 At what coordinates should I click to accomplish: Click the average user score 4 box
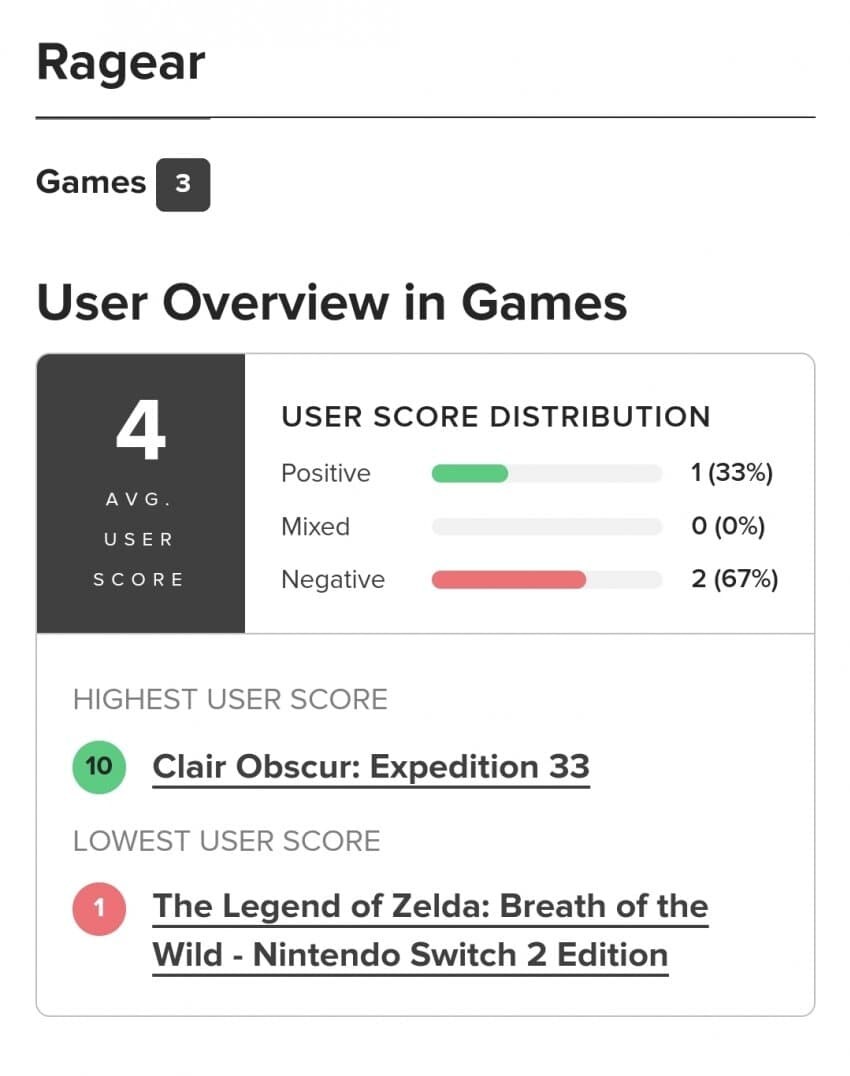pos(140,493)
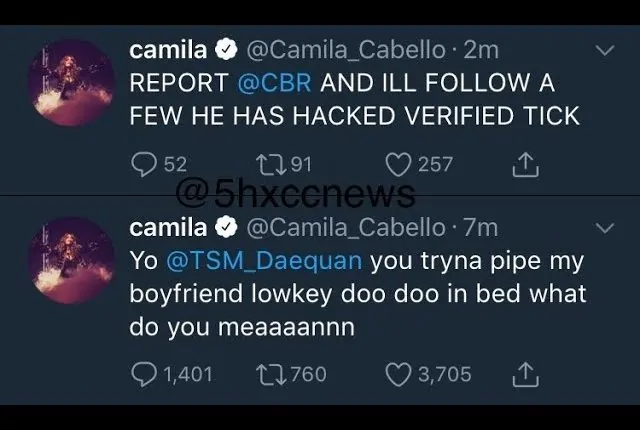Open the @TSM_Daequan mention link
Screen dimensions: 640x430
[x=264, y=262]
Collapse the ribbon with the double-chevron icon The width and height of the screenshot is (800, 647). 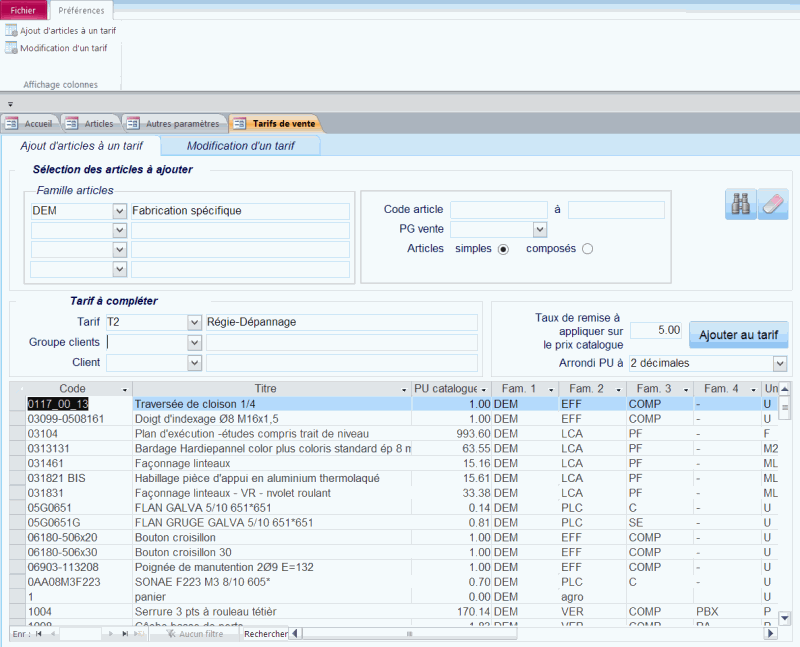(9, 103)
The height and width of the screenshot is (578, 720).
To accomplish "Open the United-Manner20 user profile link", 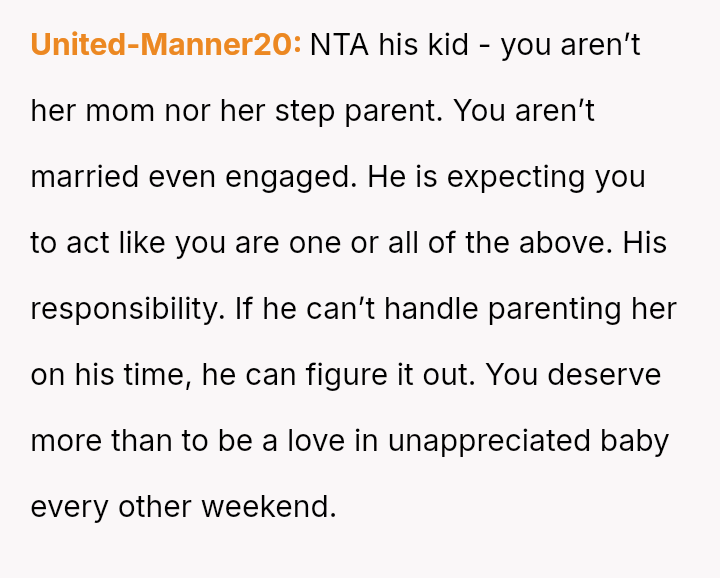I will (x=165, y=45).
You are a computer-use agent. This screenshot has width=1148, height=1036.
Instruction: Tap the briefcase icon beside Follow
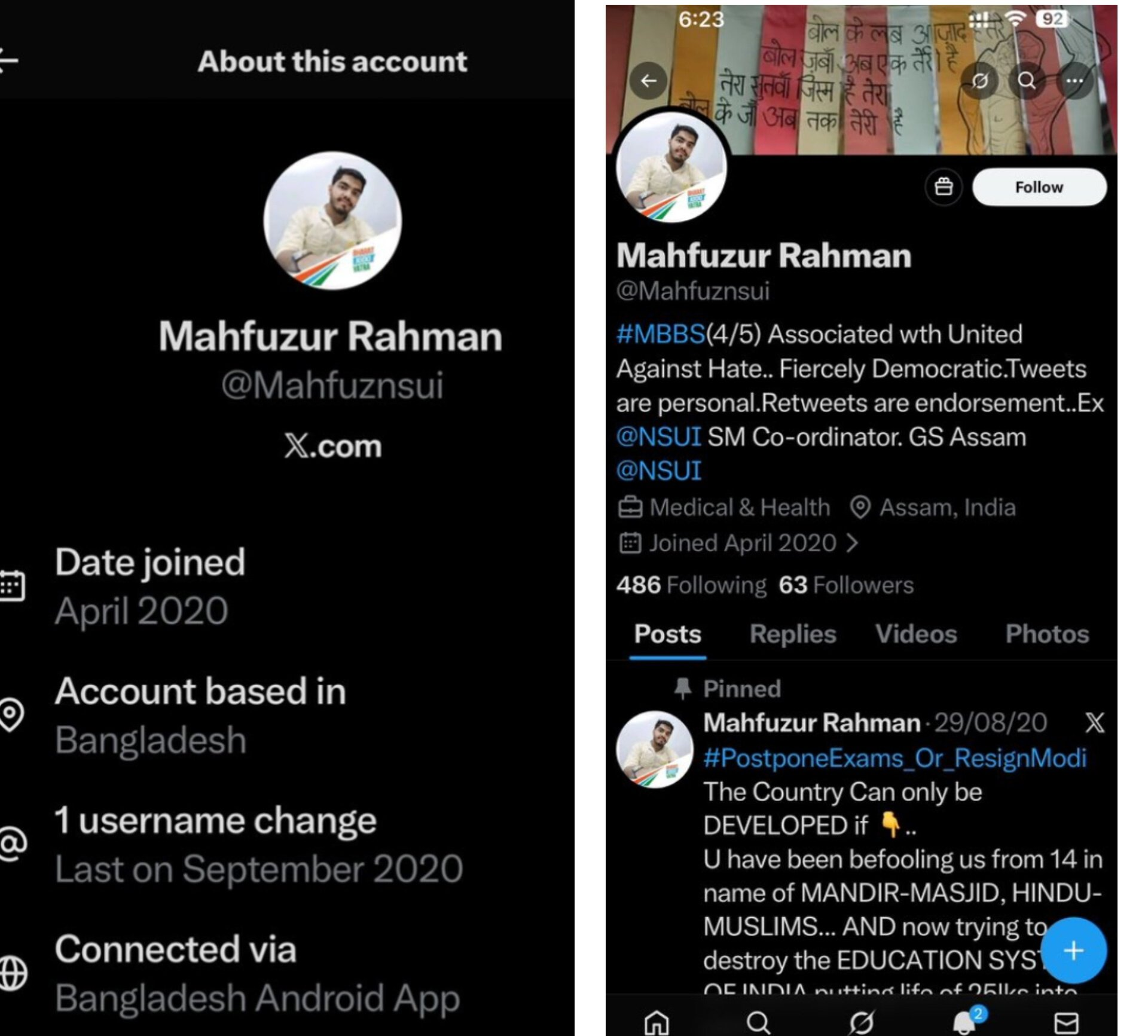pos(944,187)
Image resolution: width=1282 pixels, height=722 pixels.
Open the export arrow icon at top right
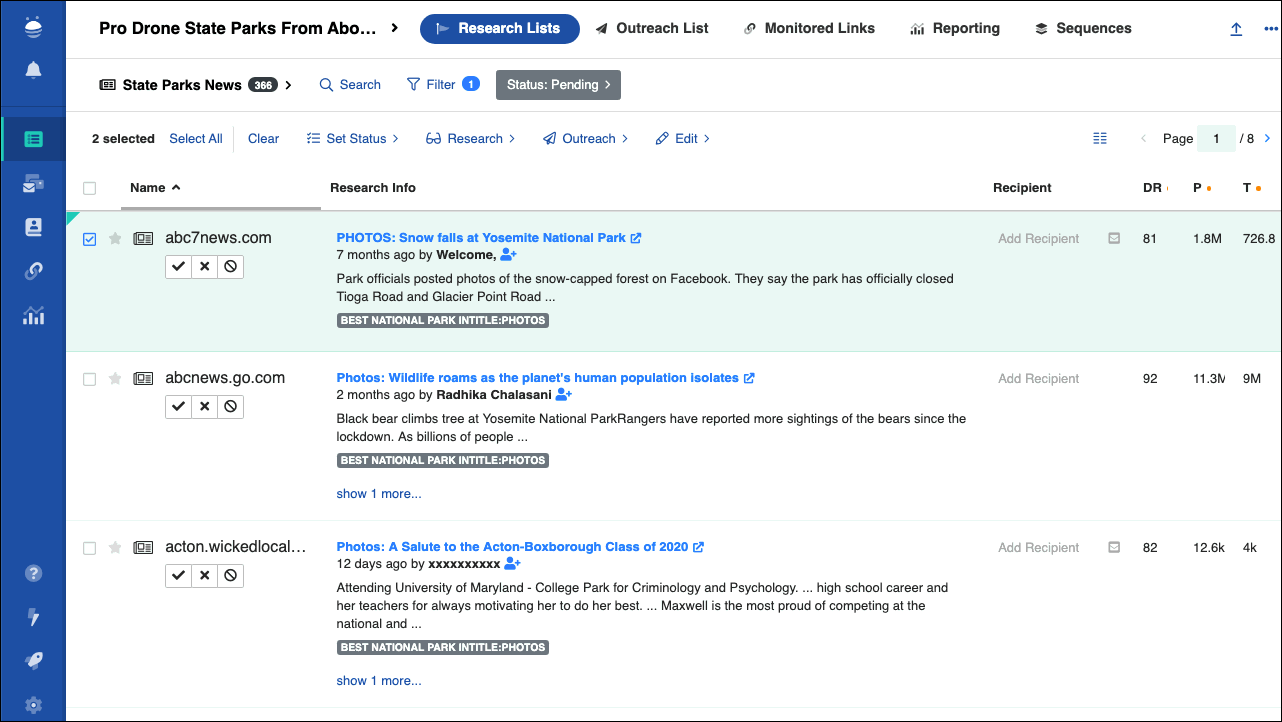click(1235, 29)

_ _ _ _

- **ASSIGNMENT**: Omit the pictures. Write out exactly the lines from the one containing "You are a computer-use" through the last line of the entries, both of them included.

- **SOLUTION TO THE PROBLEM**:
You are a computer-use agent. This screenshot has width=1148, height=1036.
Instruction: Tap the briefcase icon beside Follow
pos(944,187)
Image resolution: width=1282 pixels, height=722 pixels.
Open the export arrow icon at top right
click(1235, 29)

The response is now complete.